Exercise brief →
In the entries that follow, how many lines hold "valinnat"? Nothing but the number is expected.

Records for this task →
-----

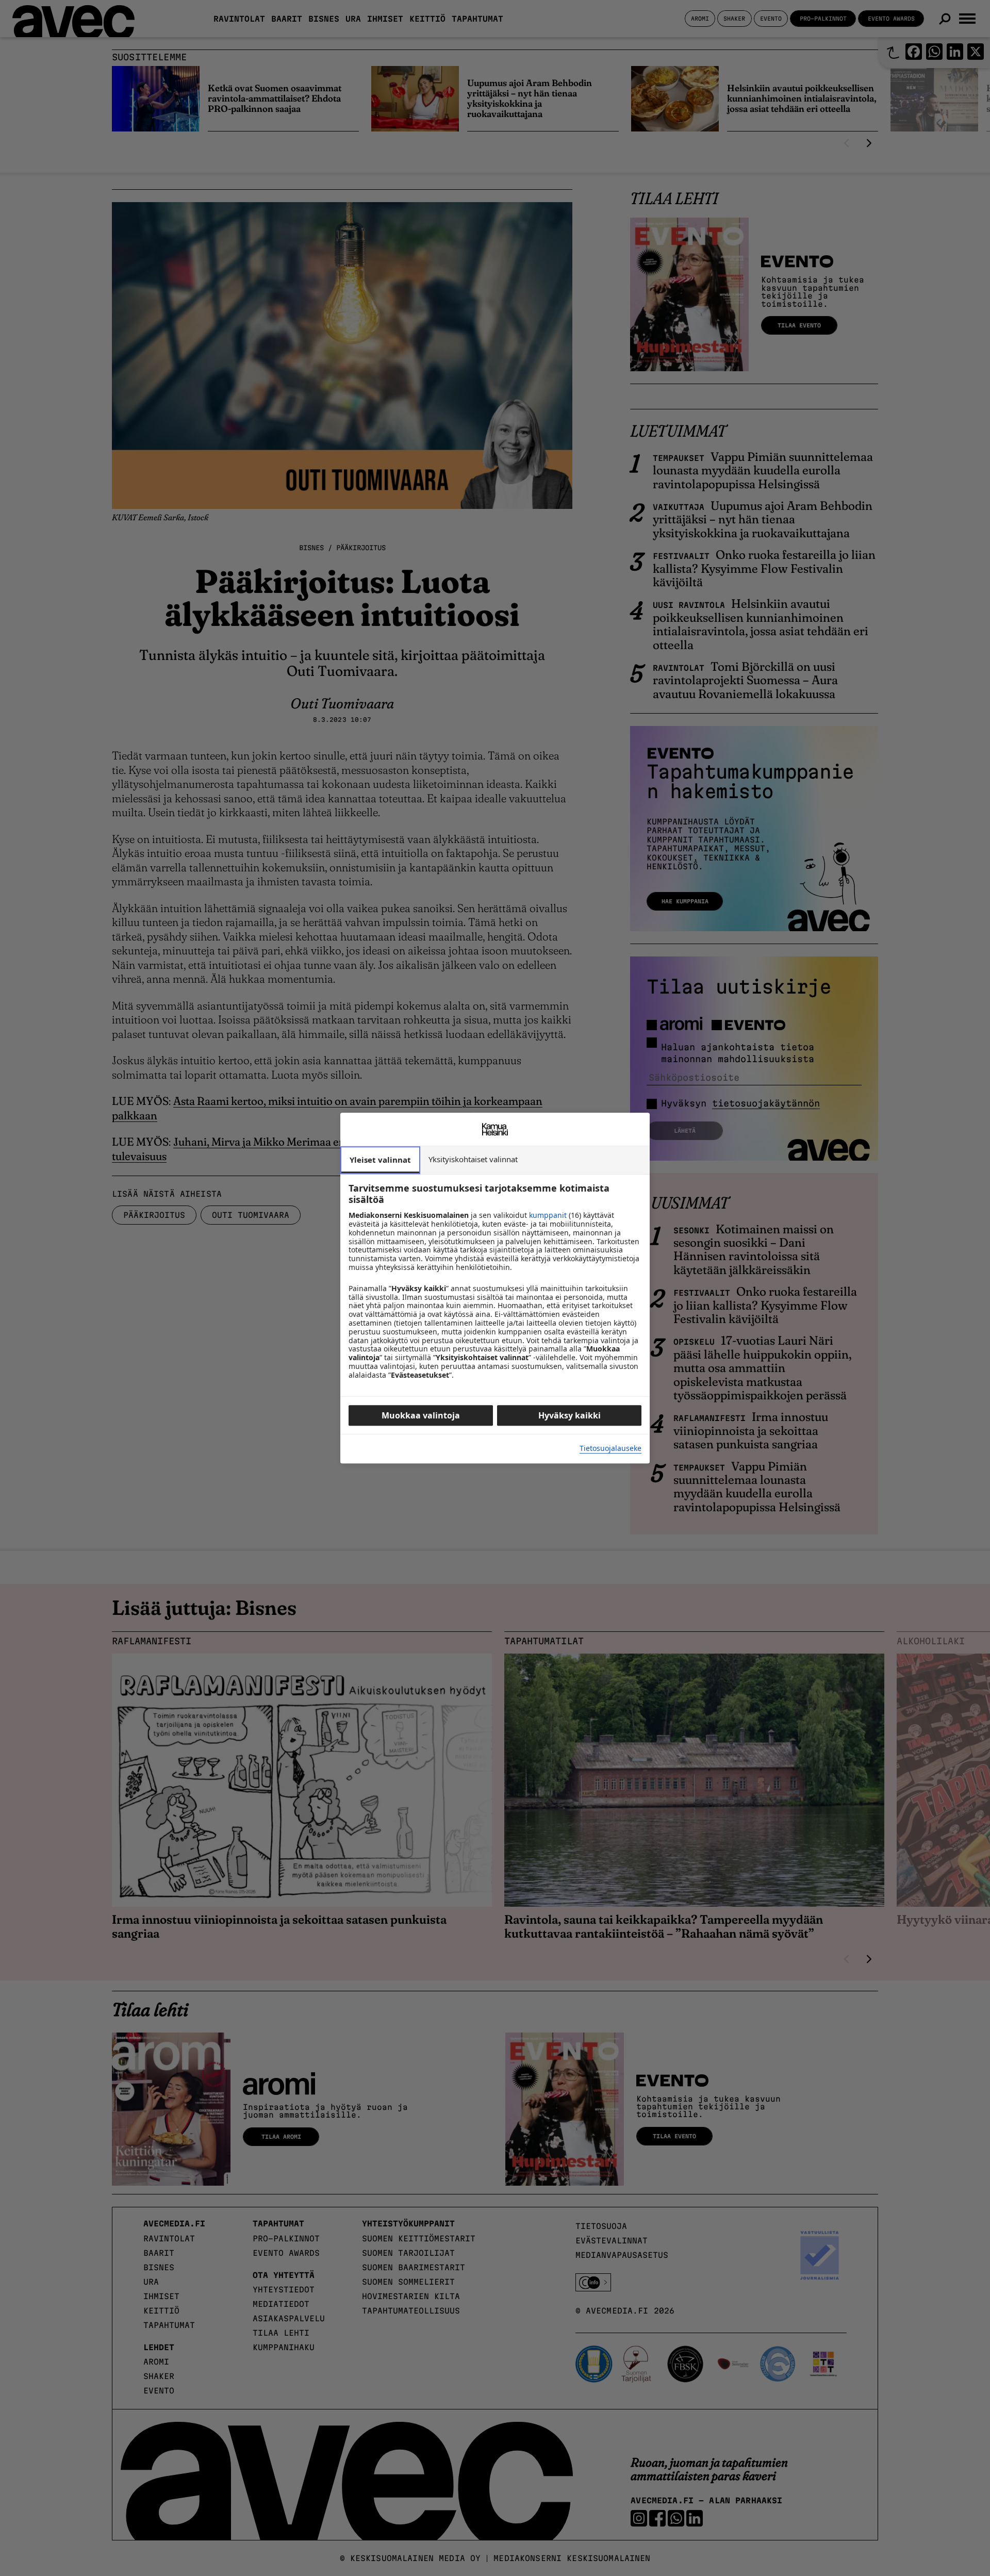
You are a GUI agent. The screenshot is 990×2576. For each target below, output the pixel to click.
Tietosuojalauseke (610, 1448)
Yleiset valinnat (380, 1159)
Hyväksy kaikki (569, 1415)
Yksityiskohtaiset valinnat (473, 1159)
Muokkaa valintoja (421, 1415)
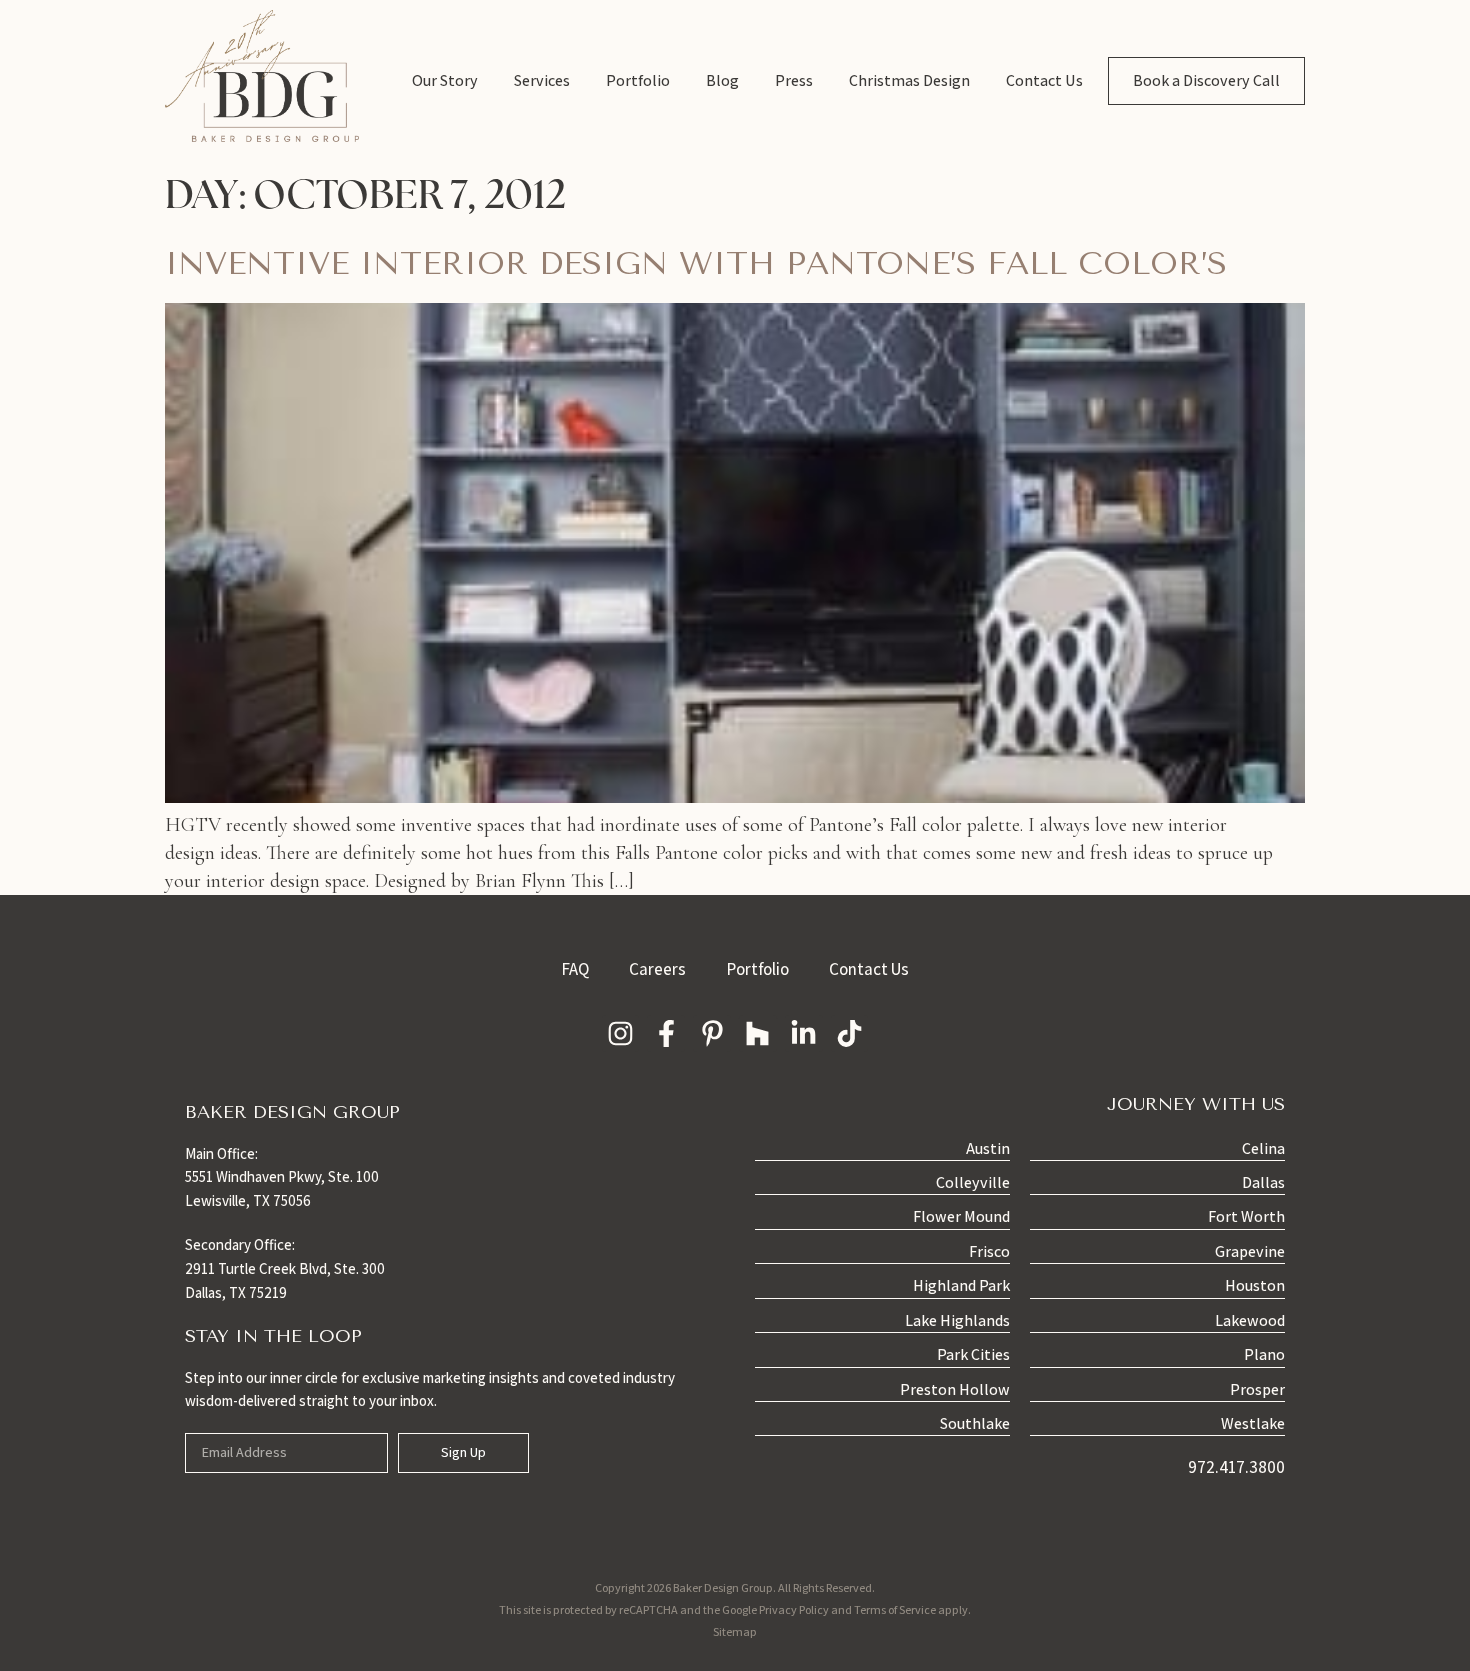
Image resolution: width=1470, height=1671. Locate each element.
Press (794, 80)
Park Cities (973, 1354)
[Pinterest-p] (712, 1034)
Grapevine (1250, 1251)
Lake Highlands (957, 1320)
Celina (1263, 1148)
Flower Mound (961, 1216)
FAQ (575, 969)
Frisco (989, 1251)
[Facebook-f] (666, 1034)
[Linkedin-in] (804, 1034)
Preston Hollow (955, 1389)
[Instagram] (621, 1034)
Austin (988, 1148)
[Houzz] (758, 1034)
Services (542, 80)
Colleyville (973, 1182)
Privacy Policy (794, 1609)
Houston (1255, 1285)
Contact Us (1044, 80)
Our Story (445, 80)
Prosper (1257, 1389)
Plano (1264, 1354)
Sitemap (735, 1631)
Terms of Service (895, 1609)
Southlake (975, 1423)
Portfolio (638, 80)
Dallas (1263, 1182)
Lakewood (1250, 1320)
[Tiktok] (850, 1034)
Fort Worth (1246, 1216)
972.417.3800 (1236, 1467)
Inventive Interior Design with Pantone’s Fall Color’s (696, 263)
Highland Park (961, 1285)
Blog (722, 80)
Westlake (1253, 1423)
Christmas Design (909, 80)
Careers (657, 969)
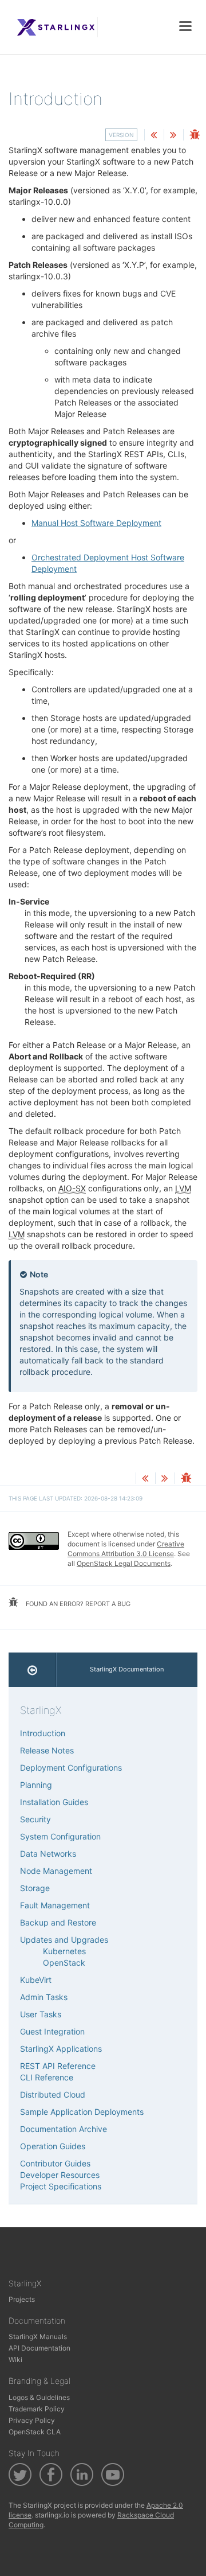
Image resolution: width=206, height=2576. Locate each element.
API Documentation (39, 2348)
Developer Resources (60, 2175)
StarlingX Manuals (38, 2336)
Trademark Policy (37, 2408)
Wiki (15, 2359)
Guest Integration (52, 2031)
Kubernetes (64, 1951)
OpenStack (64, 1962)
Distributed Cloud (52, 2094)
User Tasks (40, 2014)
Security (35, 1819)
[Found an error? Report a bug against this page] (194, 136)
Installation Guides (54, 1802)
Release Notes (47, 1750)
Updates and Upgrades (64, 1939)
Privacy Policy (32, 2420)
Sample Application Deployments (82, 2112)
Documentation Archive (63, 2129)
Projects (22, 2299)
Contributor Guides (55, 2163)
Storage (35, 1888)
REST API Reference (58, 2066)
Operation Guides (52, 2146)
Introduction (42, 1733)
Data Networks (48, 1853)
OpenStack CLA (35, 2431)
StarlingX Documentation (127, 1669)
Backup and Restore (58, 1922)
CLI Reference (46, 2077)
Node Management (56, 1871)
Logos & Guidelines (39, 2397)
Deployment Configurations (71, 1767)
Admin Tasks (44, 1997)
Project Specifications (60, 2186)
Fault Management (55, 1905)
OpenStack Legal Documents (124, 1563)
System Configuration (60, 1836)
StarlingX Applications (61, 2048)
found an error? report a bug (77, 1604)
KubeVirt (36, 1980)
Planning (36, 1785)
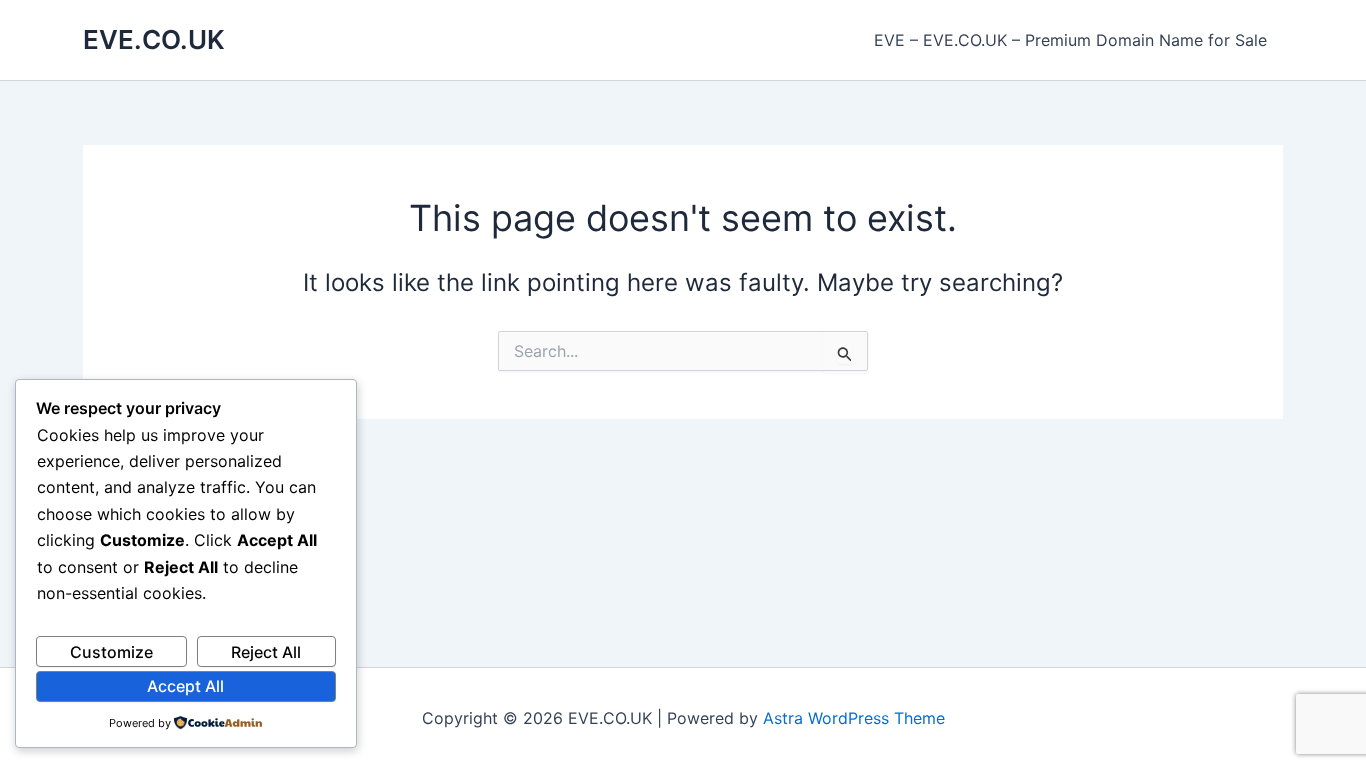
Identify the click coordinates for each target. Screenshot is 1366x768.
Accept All (185, 686)
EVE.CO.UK (154, 39)
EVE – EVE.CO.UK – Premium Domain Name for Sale (1070, 40)
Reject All (266, 652)
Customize (111, 652)
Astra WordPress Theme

-----

Output →
2